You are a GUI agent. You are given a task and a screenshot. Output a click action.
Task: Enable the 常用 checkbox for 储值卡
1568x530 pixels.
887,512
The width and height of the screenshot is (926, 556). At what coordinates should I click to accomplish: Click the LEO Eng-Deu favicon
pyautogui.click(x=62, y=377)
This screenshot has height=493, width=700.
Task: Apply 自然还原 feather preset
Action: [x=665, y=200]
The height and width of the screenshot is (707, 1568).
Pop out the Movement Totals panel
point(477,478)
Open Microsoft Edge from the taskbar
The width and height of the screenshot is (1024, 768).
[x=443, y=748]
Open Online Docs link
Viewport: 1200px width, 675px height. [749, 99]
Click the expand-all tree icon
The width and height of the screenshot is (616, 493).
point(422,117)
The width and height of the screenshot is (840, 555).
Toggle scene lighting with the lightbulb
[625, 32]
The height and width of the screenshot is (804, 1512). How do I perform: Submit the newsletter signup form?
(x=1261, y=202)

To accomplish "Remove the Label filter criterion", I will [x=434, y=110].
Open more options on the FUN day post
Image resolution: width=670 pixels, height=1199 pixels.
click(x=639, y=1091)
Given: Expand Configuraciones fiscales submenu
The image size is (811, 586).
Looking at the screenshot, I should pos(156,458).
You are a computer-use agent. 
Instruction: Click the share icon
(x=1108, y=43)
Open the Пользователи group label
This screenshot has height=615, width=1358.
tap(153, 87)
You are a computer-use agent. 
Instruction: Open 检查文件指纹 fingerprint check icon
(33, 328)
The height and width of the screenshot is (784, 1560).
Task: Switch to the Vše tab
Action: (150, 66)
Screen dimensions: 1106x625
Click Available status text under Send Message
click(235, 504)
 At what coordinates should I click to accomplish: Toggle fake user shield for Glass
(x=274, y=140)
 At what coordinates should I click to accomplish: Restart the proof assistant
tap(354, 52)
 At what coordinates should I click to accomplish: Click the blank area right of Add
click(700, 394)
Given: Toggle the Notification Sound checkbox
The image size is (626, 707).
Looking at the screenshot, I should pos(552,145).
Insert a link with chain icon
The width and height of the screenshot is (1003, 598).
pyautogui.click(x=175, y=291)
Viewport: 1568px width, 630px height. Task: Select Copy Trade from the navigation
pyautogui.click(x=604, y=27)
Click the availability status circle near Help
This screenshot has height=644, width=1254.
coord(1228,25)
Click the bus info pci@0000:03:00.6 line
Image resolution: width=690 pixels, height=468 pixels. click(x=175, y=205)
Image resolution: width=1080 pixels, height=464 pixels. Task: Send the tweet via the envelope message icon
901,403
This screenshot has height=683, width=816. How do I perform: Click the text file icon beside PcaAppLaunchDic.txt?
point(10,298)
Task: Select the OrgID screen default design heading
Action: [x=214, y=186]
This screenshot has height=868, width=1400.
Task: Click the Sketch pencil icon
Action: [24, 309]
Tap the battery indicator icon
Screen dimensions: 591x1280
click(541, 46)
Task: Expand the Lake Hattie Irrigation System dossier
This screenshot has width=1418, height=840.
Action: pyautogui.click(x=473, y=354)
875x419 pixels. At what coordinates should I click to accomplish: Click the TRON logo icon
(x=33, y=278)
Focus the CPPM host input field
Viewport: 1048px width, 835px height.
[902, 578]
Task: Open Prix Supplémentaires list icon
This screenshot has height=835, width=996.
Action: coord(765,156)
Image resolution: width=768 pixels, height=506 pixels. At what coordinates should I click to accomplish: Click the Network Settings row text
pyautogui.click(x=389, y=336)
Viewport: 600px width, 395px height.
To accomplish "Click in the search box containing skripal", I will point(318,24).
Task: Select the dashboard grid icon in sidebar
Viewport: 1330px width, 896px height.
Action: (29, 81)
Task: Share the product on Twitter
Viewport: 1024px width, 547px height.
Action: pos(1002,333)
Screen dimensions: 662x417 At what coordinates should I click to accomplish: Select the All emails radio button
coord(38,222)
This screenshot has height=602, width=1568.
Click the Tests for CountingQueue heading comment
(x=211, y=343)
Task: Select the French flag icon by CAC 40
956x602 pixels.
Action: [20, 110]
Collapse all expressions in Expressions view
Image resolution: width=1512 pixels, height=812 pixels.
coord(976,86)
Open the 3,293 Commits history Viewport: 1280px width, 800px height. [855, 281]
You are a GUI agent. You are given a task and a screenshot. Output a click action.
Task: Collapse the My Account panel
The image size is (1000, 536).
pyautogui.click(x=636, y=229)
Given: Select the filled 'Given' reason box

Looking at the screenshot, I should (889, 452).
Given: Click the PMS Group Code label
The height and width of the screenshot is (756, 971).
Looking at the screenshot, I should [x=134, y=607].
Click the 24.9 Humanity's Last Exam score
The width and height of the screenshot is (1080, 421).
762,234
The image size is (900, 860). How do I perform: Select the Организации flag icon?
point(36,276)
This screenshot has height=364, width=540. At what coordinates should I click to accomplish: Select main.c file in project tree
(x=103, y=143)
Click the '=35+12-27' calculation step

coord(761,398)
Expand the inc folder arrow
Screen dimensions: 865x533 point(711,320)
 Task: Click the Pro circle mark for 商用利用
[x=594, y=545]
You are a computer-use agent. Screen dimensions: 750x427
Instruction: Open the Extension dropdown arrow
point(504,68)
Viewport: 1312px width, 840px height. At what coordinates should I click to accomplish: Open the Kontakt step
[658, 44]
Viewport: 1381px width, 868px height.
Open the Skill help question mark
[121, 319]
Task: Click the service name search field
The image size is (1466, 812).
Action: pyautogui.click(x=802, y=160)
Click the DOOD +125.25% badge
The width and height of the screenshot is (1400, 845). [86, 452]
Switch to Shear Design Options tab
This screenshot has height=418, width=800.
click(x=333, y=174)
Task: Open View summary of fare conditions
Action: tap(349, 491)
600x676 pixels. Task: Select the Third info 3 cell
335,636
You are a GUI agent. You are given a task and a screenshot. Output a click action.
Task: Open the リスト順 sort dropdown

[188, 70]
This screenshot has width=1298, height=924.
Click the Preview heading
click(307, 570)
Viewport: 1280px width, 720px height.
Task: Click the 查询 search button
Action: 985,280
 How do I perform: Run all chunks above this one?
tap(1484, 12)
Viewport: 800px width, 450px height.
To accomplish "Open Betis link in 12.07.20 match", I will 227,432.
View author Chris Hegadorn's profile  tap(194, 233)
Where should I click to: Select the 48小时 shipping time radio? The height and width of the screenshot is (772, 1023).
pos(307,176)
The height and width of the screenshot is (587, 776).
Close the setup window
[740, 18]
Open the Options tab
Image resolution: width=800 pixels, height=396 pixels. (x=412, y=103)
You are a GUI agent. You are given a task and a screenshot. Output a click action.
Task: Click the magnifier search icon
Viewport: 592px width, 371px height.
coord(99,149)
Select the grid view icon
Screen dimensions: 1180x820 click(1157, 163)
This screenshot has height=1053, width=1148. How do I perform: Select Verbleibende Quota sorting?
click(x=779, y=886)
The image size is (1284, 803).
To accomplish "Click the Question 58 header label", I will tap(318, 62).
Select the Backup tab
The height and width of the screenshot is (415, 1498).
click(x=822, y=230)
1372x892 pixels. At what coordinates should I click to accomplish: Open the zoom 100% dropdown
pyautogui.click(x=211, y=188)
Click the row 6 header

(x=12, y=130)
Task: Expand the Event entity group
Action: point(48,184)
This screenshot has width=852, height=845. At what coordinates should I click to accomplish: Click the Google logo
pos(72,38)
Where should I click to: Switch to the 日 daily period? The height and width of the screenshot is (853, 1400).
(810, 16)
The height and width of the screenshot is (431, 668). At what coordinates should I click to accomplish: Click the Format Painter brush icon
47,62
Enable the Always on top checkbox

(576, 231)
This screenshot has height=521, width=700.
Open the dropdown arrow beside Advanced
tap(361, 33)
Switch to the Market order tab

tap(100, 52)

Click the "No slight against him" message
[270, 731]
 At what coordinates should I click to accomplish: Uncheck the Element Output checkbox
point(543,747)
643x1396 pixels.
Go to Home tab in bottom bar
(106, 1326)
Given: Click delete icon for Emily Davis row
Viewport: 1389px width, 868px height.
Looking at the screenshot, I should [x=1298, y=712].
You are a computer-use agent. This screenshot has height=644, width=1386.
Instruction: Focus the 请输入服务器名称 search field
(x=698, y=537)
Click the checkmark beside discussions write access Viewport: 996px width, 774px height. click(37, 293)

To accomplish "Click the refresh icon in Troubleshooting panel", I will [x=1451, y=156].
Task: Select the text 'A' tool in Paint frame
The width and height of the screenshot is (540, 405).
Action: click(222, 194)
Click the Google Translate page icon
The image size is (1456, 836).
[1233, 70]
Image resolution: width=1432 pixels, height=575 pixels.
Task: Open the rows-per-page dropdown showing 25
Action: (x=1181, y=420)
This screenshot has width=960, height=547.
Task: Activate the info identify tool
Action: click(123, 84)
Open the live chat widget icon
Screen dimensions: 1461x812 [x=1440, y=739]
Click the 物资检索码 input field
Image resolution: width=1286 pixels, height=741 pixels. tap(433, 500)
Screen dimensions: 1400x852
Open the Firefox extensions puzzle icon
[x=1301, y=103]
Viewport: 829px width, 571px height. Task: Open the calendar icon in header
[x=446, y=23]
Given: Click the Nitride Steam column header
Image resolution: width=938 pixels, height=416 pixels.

◇ ◇ ◇

Problem details =
Rewrite the part of the listing that opens with the line containing "Click the expand-all tree icon" and closes with the line containing "will [x=434, y=110].", replacing "newsletter" with "mailing list" and leaving everything else unchanged. Give only those lines.

Reply to the exercise =
Click the expand-all tree icon
The width and height of the screenshot is (616, 493).
point(422,117)
The width and height of the screenshot is (840, 555).
Toggle scene lighting with the lightbulb
[625, 32]
The height and width of the screenshot is (804, 1512). How do I perform: Submit the mailing list signup form?
(x=1261, y=202)

To accomplish "Remove the Label filter criterion", I will [x=434, y=110].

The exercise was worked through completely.